What is expected ▸ Of all the entries below, retype only the lines from the one with "Where should I click to: Click the green" through the one with "Send the party", exactly as they appear.

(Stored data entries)
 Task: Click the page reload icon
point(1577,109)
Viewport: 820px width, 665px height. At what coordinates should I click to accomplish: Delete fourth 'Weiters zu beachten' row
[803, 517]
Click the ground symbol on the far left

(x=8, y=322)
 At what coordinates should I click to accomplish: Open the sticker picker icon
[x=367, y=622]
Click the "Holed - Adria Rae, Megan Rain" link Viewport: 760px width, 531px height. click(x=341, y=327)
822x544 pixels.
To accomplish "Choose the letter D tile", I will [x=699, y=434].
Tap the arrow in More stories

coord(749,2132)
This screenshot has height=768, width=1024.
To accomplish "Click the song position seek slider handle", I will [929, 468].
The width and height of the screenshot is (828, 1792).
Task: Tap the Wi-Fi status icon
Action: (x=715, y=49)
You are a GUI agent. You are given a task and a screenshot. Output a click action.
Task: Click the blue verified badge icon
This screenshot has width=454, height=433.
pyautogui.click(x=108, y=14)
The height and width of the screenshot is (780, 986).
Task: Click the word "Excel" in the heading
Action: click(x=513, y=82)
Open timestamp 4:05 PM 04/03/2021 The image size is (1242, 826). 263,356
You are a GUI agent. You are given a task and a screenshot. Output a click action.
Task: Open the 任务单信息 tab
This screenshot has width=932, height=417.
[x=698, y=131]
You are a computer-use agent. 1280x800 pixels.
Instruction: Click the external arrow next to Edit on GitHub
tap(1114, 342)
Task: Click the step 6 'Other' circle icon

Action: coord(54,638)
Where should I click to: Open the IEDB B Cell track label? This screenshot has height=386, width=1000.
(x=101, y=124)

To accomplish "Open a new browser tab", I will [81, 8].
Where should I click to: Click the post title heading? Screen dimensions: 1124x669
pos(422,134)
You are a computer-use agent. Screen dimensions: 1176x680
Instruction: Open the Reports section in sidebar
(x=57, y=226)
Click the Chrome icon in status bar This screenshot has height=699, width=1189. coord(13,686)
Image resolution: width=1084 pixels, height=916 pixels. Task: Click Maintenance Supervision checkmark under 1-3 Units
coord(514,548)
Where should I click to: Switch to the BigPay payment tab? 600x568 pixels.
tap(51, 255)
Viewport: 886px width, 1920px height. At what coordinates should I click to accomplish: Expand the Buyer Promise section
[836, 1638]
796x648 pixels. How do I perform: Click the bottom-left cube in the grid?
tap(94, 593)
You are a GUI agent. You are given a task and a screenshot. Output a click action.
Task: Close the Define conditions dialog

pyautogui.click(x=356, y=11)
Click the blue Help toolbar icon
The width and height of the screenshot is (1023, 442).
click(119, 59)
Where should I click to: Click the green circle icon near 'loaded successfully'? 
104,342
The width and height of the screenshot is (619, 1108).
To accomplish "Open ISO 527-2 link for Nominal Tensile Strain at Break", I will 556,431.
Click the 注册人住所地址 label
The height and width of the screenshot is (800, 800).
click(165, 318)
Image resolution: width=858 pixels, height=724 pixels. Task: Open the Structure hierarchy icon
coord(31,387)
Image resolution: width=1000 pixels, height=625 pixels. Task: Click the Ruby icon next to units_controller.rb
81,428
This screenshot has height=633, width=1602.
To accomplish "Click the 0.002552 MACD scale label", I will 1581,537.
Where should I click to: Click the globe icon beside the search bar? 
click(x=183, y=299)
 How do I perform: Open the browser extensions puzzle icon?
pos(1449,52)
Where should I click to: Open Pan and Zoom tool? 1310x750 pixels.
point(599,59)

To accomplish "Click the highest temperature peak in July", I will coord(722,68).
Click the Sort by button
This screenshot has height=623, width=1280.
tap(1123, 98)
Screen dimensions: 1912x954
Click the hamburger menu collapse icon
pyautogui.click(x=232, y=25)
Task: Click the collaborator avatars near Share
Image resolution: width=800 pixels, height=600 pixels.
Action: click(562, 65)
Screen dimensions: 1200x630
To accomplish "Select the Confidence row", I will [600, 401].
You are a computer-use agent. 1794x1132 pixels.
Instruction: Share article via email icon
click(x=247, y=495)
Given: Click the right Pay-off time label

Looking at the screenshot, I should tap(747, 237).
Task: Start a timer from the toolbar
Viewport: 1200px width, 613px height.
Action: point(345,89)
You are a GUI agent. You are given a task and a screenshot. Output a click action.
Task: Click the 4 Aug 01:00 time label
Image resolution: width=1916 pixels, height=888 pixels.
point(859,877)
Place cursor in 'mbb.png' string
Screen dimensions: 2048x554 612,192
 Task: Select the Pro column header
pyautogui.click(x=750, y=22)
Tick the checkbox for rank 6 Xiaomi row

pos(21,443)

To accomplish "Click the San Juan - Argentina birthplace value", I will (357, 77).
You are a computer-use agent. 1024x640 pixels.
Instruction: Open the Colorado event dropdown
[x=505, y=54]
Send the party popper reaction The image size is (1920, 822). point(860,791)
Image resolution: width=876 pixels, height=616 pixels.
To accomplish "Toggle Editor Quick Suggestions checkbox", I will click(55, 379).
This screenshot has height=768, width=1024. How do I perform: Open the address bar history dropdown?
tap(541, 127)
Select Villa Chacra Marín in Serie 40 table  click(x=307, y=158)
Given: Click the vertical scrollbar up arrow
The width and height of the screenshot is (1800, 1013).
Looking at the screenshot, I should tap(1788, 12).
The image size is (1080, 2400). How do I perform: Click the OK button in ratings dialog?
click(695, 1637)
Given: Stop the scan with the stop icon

Problem solution ▸
Where should I click to: Click the green circle icon near 'loaded successfully'? 
104,342
The width and height of the screenshot is (619, 1108).
To accomplish "Open ISO 527-2 link for Nominal Tensile Strain at Break", I will 556,431.
Click the 注册人住所地址 label
The height and width of the screenshot is (800, 800).
click(165, 318)
Image resolution: width=858 pixels, height=724 pixels. Task: Open the Structure hierarchy icon
coord(31,387)
Image resolution: width=1000 pixels, height=625 pixels. Task: Click the Ruby icon next to units_controller.rb
81,428
This screenshot has height=633, width=1602.
To accomplish "Click the 0.002552 MACD scale label", I will 1581,537.
Where should I click to: Click the globe icon beside the search bar? 
click(x=183, y=299)
 How do I perform: Open the browser extensions puzzle icon?
pos(1449,52)
Where should I click to: Open Pan and Zoom tool? 1310x750 pixels.
point(599,59)

To accomplish "Click the highest temperature peak in July", I will coord(722,68).
Click the Sort by button
This screenshot has height=623, width=1280.
tap(1123, 98)
Screen dimensions: 1912x954
Click the hamburger menu collapse icon
pyautogui.click(x=232, y=25)
Task: Click the collaborator avatars near Share
Image resolution: width=800 pixels, height=600 pixels.
Action: click(562, 65)
Screen dimensions: 1200x630
To accomplish "Select the Confidence row", I will [600, 401].
You are a computer-use agent. 1794x1132 pixels.
Instruction: Share article via email icon
click(x=247, y=495)
Given: Click the right Pay-off time label

Looking at the screenshot, I should tap(747, 237).
Task: Start a timer from the toolbar
Viewport: 1200px width, 613px height.
Action: point(345,89)
You are a GUI agent. You are given a task and a screenshot. Output a click action.
Task: Click the 4 Aug 01:00 time label
Image resolution: width=1916 pixels, height=888 pixels.
point(859,877)
Place cursor in 'mbb.png' string
Screen dimensions: 2048x554 612,192
 Task: Select the Pro column header
pyautogui.click(x=750, y=22)
Tick the checkbox for rank 6 Xiaomi row

pos(21,443)

To accomplish "Click the San Juan - Argentina birthplace value", I will (357, 77).
You are a computer-use agent. 1024x640 pixels.
Instruction: Open the Colorado event dropdown
[x=505, y=54]
Send the party popper reaction The image size is (1920, 822). point(860,791)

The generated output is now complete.